▶ _Your goal_: Can you update the part of the entries that opens with the line containing "You are a computer-use" and closes with the end of the entries, swapping "150 m" for "200 m" and changing nothing else? Return only those lines and leave the pictures out.
☆ ☆ ☆ ☆
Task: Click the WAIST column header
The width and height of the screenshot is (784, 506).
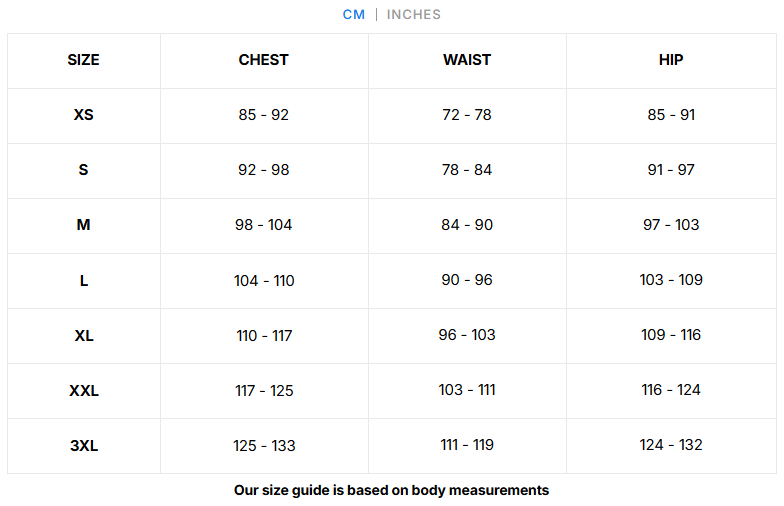Action: pyautogui.click(x=467, y=60)
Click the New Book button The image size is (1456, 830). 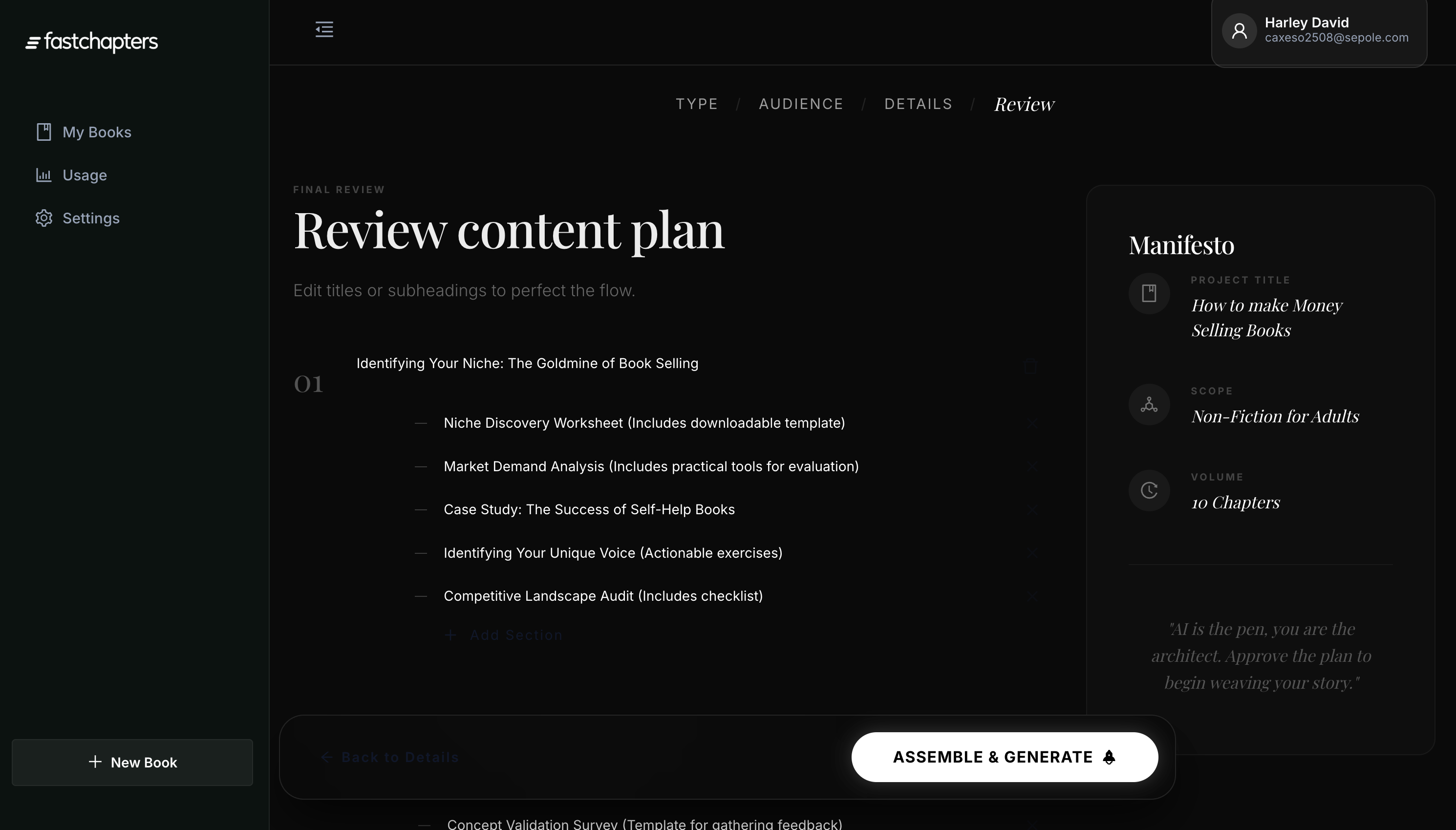coord(132,762)
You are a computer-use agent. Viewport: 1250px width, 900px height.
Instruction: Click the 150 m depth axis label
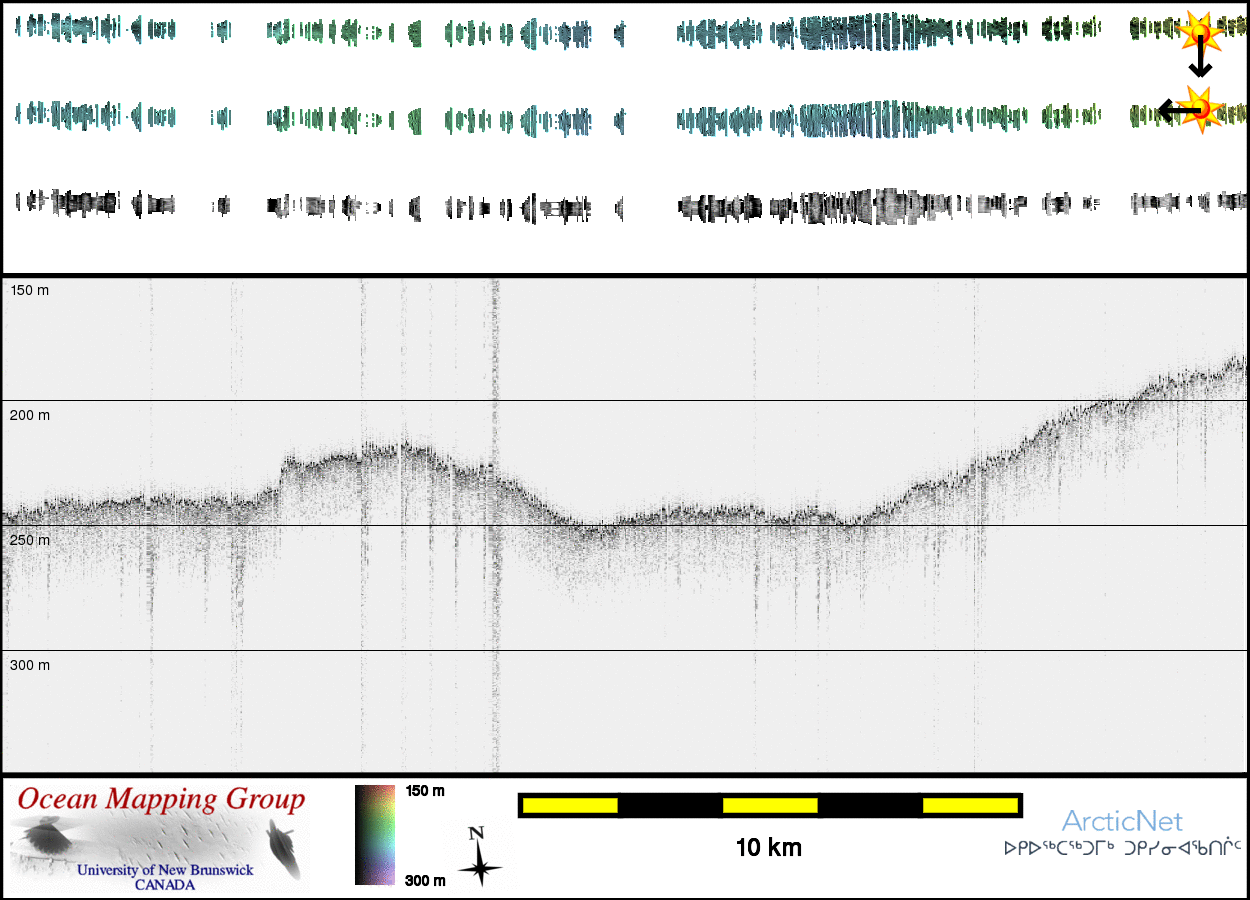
☆ ☆ ☆ ☆
▶ _Answer to the task_:
You are a computer-use agent. Viewport: 1250px width, 900px height.
Instruction: Click the 200 m depth axis label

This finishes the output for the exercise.